My initial reaction is that the problems may be related to being planted in full sun. Aucuba prefers shade or partial sun, thus the sunscald issue. However, if they have survived in full sun for 15 years, they must surely be acclimated to it in your yard. On the other hand, I wonder if something has happened to some of your trees in the last year or so, which is allowing more sun to reach these plants.

Without seeing a sample, I can only guess at the cause of your spots. I'd suggest you take a sample to your local Extension Service office or a good garden center. They should be able to help determine if the spots are weather related or the result of some pathogen. If it is one of the fungal leaf spots, they can be treated with a fungicide.

These are nice plants, and it would be a shame to replace them, if you can resolve the problem otherwise.

. . .

Q:You so kindly advised me four or five years ago that the probable suspect in the demise of my helleri holly was voles. Since then, they have killed a few more bushes. I am about to till and recondition the soil so that I can plant three new hollies where the previous ones were located. I've looked for vole repellents, but they seem to be toxic, and I don't want my animals to be harmed in the process of vole-damage prevention. Do you have any suggestions?

Answer: You've picked the perfect time to work some hard, finely ground material into your beds. There are several on the market that are either shale-like or made of volcanic material that has sharp edges. Voles don't like it because it damages their feet and snouts. It does not decompose, so it will stay in your soil for a long time. Most good garden centers will have one or more products to meet this need.

. . .

Q:In a recent column, you wrote about glyphosate as a treatment to kill wire grass. Will this chemical also kill existing good grasses?

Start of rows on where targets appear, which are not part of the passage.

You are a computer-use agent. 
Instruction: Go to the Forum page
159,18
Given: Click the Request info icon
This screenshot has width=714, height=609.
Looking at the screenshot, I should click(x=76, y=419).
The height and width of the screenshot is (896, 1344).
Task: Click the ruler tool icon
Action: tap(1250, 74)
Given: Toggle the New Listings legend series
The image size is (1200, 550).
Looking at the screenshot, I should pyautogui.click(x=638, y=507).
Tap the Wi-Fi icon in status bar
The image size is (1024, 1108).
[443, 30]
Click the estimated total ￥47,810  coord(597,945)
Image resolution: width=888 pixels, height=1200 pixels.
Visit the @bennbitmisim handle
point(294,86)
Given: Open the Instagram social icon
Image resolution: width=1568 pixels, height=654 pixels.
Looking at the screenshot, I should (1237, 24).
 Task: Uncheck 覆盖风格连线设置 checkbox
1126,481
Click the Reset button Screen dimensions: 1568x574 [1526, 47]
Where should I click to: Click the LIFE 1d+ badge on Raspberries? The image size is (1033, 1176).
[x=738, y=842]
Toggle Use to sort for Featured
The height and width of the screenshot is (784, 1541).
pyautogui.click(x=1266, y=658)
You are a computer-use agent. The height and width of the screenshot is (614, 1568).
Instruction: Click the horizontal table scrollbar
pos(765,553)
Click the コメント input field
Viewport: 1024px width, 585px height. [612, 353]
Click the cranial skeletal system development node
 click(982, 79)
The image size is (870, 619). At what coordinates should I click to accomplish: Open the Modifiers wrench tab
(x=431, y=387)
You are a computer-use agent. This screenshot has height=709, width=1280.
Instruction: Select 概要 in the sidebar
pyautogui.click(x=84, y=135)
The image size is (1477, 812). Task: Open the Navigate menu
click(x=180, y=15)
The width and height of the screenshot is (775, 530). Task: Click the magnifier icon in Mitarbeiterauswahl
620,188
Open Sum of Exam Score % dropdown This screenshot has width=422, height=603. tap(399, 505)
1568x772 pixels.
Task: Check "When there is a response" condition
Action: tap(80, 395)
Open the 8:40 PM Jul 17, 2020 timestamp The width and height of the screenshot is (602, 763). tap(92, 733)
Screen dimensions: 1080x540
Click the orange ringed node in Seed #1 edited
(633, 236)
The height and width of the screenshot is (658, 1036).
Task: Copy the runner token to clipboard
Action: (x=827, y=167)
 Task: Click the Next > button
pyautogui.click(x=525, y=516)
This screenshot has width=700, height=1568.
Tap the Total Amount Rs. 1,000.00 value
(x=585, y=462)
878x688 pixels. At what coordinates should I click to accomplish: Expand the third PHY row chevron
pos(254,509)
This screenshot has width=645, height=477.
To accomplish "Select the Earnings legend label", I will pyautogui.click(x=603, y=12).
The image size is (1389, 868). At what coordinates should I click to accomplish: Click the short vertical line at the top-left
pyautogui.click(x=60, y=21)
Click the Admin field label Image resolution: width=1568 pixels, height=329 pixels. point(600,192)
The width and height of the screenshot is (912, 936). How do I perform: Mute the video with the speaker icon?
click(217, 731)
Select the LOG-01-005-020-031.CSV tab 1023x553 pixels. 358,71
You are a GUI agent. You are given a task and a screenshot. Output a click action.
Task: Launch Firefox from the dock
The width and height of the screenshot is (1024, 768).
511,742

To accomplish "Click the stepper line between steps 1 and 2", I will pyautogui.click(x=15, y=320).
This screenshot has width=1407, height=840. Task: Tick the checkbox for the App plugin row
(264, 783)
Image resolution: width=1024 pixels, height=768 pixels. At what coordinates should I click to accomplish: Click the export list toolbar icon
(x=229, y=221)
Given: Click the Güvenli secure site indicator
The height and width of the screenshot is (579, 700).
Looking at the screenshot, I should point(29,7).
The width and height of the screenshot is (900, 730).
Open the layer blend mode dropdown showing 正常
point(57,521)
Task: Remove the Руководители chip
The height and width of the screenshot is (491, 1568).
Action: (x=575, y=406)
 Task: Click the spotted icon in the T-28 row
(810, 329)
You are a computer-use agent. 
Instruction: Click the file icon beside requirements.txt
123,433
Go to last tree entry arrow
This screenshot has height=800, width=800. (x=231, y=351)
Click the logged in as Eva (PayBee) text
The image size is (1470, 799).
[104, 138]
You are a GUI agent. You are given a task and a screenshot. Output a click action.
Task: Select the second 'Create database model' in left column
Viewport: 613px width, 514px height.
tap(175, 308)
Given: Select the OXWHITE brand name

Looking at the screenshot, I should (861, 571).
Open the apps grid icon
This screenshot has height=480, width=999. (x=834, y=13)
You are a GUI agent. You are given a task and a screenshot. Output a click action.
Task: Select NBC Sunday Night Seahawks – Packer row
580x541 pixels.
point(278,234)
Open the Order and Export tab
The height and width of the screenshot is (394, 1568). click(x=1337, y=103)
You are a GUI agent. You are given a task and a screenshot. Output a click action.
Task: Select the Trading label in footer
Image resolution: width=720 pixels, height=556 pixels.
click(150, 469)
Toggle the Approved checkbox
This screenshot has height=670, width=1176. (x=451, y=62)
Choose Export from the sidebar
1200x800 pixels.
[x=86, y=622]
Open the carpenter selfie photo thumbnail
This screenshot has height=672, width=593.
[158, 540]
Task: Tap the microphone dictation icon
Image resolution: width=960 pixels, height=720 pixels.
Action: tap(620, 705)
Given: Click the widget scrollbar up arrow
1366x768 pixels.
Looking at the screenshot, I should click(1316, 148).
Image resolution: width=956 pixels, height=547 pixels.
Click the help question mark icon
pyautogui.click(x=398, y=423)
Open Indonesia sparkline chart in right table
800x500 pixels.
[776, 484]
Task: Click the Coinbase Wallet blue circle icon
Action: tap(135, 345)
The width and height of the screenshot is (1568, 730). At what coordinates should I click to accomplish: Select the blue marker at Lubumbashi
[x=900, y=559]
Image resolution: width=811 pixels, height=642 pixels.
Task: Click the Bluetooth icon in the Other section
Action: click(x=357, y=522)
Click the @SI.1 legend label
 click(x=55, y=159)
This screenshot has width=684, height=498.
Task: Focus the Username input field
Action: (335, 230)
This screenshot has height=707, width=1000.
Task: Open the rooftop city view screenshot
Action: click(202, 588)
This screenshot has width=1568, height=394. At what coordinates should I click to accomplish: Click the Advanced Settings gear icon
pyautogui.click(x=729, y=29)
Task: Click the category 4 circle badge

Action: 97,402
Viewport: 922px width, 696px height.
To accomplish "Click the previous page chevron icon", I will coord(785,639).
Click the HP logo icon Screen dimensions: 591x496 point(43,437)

Answer: Glyphosate will kill good grass as well as unwanted grass. It is a nonselective herbicide for grass control that works best when unwanted grasses are creeping into places where you don't want any grass at all.

However, there is a relatively new product that will control wire grass in fescue without killing the fescue. It is sold as Turflon. It has to be used on actively growing wire grass but can cause yellowing of fescue under hot, dry conditions.

However, you won't find the name wire grass on the label. Its real name is common Bermuda grass. So you'll find the directions for treating it under Bermuda grass. As with any pesticide, be sure to read the label before you buy it and before you use it.